Stored records
↓↓↓
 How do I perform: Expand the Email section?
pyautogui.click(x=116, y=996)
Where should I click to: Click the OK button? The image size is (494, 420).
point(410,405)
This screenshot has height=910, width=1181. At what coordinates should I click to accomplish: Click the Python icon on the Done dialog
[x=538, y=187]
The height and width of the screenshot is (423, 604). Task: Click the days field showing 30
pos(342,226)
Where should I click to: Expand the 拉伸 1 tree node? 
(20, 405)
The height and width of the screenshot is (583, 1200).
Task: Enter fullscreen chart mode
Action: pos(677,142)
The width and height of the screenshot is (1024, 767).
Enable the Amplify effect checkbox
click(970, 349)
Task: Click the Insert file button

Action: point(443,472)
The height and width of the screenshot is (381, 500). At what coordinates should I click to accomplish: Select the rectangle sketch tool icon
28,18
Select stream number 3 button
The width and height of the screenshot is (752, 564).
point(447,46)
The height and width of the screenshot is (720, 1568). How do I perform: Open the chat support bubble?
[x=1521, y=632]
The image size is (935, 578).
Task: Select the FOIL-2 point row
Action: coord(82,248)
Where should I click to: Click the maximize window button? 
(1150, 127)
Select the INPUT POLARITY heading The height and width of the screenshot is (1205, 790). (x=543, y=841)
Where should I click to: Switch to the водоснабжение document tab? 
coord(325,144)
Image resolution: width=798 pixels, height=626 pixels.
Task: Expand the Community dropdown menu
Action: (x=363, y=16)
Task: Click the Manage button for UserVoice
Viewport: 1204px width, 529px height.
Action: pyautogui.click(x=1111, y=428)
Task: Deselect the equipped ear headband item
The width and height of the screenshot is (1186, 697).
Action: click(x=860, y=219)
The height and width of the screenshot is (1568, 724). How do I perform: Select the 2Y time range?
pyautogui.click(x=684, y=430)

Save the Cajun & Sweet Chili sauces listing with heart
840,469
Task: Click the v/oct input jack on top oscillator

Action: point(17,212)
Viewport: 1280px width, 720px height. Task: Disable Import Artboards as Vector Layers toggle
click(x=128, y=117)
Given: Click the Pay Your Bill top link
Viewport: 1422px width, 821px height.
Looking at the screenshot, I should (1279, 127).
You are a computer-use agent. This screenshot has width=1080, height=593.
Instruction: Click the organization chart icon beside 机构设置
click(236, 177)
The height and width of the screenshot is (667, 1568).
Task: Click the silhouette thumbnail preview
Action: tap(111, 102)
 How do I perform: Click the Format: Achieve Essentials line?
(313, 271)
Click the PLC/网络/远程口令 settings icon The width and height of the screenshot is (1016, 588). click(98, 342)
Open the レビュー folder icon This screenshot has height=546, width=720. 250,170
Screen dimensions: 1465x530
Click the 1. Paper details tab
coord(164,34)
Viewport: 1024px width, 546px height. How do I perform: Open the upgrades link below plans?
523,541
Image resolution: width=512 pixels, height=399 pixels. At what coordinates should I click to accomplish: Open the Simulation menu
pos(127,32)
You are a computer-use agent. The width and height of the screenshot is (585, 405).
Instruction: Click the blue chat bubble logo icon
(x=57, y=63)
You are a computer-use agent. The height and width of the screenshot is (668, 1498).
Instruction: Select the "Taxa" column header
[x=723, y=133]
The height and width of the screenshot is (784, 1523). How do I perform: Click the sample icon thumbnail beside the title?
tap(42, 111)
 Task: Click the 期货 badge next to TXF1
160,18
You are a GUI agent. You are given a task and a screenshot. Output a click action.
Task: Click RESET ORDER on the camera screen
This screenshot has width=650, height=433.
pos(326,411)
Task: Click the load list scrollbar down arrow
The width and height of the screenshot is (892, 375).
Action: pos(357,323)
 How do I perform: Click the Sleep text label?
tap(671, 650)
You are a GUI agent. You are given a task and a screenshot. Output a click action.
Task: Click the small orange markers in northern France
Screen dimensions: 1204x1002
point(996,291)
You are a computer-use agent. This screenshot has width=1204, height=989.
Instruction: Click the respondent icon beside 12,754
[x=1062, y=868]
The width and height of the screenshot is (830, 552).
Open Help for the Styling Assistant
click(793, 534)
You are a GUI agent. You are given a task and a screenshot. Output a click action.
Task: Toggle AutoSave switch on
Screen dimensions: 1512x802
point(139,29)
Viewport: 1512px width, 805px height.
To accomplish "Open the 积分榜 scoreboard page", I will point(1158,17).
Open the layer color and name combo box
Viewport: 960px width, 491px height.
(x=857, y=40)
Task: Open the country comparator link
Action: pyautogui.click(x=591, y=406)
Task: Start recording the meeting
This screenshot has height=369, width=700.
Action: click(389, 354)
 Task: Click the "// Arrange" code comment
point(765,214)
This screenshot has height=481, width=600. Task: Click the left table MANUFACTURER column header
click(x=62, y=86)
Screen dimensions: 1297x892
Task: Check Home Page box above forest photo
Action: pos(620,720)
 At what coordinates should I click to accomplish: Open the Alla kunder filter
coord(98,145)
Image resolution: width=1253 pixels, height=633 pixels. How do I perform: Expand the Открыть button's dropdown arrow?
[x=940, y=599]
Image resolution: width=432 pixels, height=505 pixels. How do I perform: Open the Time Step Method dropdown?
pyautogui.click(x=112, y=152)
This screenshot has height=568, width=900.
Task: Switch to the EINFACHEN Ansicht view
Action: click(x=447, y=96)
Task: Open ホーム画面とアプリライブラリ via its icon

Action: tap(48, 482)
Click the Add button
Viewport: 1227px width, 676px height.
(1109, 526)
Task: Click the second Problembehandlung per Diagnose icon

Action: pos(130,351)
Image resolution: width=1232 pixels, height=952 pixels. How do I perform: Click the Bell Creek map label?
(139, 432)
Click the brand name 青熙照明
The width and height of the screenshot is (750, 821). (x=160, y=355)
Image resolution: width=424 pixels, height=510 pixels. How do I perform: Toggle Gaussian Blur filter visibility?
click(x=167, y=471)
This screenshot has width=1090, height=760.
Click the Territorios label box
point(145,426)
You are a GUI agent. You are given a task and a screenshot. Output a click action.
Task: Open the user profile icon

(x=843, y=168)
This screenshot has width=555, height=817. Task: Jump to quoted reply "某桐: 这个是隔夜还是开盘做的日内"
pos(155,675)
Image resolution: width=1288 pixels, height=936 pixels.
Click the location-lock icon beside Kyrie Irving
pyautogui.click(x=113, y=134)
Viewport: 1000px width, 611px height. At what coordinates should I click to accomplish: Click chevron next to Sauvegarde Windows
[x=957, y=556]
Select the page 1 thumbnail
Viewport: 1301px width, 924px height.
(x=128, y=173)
↑↑↑
» Task:
Reproduce each record exactly as it appears.

» Result of this task:
 How do I perform: Expand the Email section?
pyautogui.click(x=116, y=996)
Where should I click to: Click the OK button? The image size is (494, 420).
point(410,405)
This screenshot has height=910, width=1181. At what coordinates should I click to accomplish: Click the Python icon on the Done dialog
[x=538, y=187]
The height and width of the screenshot is (423, 604). Task: Click the days field showing 30
pos(342,226)
Where should I click to: Expand the 拉伸 1 tree node? 
(20, 405)
The height and width of the screenshot is (583, 1200).
Task: Enter fullscreen chart mode
Action: pos(677,142)
The width and height of the screenshot is (1024, 767).
Enable the Amplify effect checkbox
click(970, 349)
Task: Click the Insert file button

Action: point(443,472)
The height and width of the screenshot is (381, 500). At what coordinates should I click to accomplish: Select the rectangle sketch tool icon
28,18
Select stream number 3 button
The width and height of the screenshot is (752, 564).
point(447,46)
The height and width of the screenshot is (720, 1568). How do I perform: Open the chat support bubble?
[x=1521, y=632]
The image size is (935, 578).
Task: Select the FOIL-2 point row
Action: coord(82,248)
Where should I click to: Click the maximize window button? 
(1150, 127)
Select the INPUT POLARITY heading The height and width of the screenshot is (1205, 790). (x=543, y=841)
Where should I click to: Switch to the водоснабжение document tab? 
coord(325,144)
Image resolution: width=798 pixels, height=626 pixels.
Task: Expand the Community dropdown menu
Action: (x=363, y=16)
Task: Click the Manage button for UserVoice
Viewport: 1204px width, 529px height.
Action: pyautogui.click(x=1111, y=428)
Task: Deselect the equipped ear headband item
The width and height of the screenshot is (1186, 697).
Action: click(x=860, y=219)
The height and width of the screenshot is (1568, 724). How do I perform: Select the 2Y time range?
pyautogui.click(x=684, y=430)

Save the Cajun & Sweet Chili sauces listing with heart
840,469
Task: Click the v/oct input jack on top oscillator

Action: point(17,212)
Viewport: 1280px width, 720px height. Task: Disable Import Artboards as Vector Layers toggle
click(x=128, y=117)
Given: Click the Pay Your Bill top link
Viewport: 1422px width, 821px height.
Looking at the screenshot, I should (1279, 127).
You are a computer-use agent. This screenshot has width=1080, height=593.
Instruction: Click the organization chart icon beside 机构设置
click(236, 177)
The height and width of the screenshot is (667, 1568).
Task: Click the silhouette thumbnail preview
Action: tap(111, 102)
 How do I perform: Click the Format: Achieve Essentials line?
(313, 271)
Click the PLC/网络/远程口令 settings icon The width and height of the screenshot is (1016, 588). click(98, 342)
Open the レビュー folder icon This screenshot has height=546, width=720. 250,170
Screen dimensions: 1465x530
Click the 1. Paper details tab
coord(164,34)
Viewport: 1024px width, 546px height. How do I perform: Open the upgrades link below plans?
523,541
Image resolution: width=512 pixels, height=399 pixels. At what coordinates should I click to accomplish: Open the Simulation menu
pos(127,32)
You are a computer-use agent. The width and height of the screenshot is (585, 405).
Instruction: Click the blue chat bubble logo icon
(x=57, y=63)
You are a computer-use agent. The height and width of the screenshot is (668, 1498).
Instruction: Select the "Taxa" column header
[x=723, y=133]
The height and width of the screenshot is (784, 1523). How do I perform: Click the sample icon thumbnail beside the title?
tap(42, 111)
 Task: Click the 期货 badge next to TXF1
160,18
You are a GUI agent. You are given a task and a screenshot. Output a click action.
Task: Click RESET ORDER on the camera screen
This screenshot has width=650, height=433.
pos(326,411)
Task: Click the load list scrollbar down arrow
The width and height of the screenshot is (892, 375).
Action: pos(357,323)
 How do I perform: Click the Sleep text label?
tap(671, 650)
You are a GUI agent. You are given a task and a screenshot. Output a click action.
Task: Click the small orange markers in northern France
Screen dimensions: 1204x1002
point(996,291)
You are a computer-use agent. This screenshot has width=1204, height=989.
Instruction: Click the respondent icon beside 12,754
[x=1062, y=868]
The width and height of the screenshot is (830, 552).
Open Help for the Styling Assistant
click(793, 534)
You are a GUI agent. You are given a task and a screenshot. Output a click action.
Task: Toggle AutoSave switch on
Screen dimensions: 1512x802
point(139,29)
Viewport: 1512px width, 805px height.
To accomplish "Open the 积分榜 scoreboard page", I will point(1158,17).
Open the layer color and name combo box
Viewport: 960px width, 491px height.
(x=857, y=40)
Task: Open the country comparator link
Action: pyautogui.click(x=591, y=406)
Task: Start recording the meeting
This screenshot has height=369, width=700.
Action: click(389, 354)
 Task: Click the "// Arrange" code comment
point(765,214)
This screenshot has height=481, width=600. Task: Click the left table MANUFACTURER column header
click(x=62, y=86)
Screen dimensions: 1297x892
Task: Check Home Page box above forest photo
Action: pos(620,720)
 At what coordinates should I click to accomplish: Open the Alla kunder filter
coord(98,145)
Image resolution: width=1253 pixels, height=633 pixels. How do I perform: Expand the Открыть button's dropdown arrow?
[x=940, y=599]
Image resolution: width=432 pixels, height=505 pixels. How do I perform: Open the Time Step Method dropdown?
pyautogui.click(x=112, y=152)
This screenshot has height=568, width=900.
Task: Switch to the EINFACHEN Ansicht view
Action: click(x=447, y=96)
Task: Open ホーム画面とアプリライブラリ via its icon

Action: tap(48, 482)
Click the Add button
Viewport: 1227px width, 676px height.
(1109, 526)
Task: Click the second Problembehandlung per Diagnose icon

Action: pos(130,351)
Image resolution: width=1232 pixels, height=952 pixels. How do I perform: Click the Bell Creek map label?
(139, 432)
Click the brand name 青熙照明
The width and height of the screenshot is (750, 821). (x=160, y=355)
Image resolution: width=424 pixels, height=510 pixels. How do I perform: Toggle Gaussian Blur filter visibility?
click(x=167, y=471)
This screenshot has width=1090, height=760.
Click the Territorios label box
point(145,426)
You are a GUI agent. You are given a task and a screenshot. Output a click action.
Task: Open the user profile icon

(x=843, y=168)
This screenshot has width=555, height=817. Task: Jump to quoted reply "某桐: 这个是隔夜还是开盘做的日内"
pos(155,675)
Image resolution: width=1288 pixels, height=936 pixels.
Click the location-lock icon beside Kyrie Irving
pyautogui.click(x=113, y=134)
Viewport: 1000px width, 611px height. At what coordinates should I click to accomplish: Click chevron next to Sauvegarde Windows
[x=957, y=556]
Select the page 1 thumbnail
Viewport: 1301px width, 924px height.
(x=128, y=173)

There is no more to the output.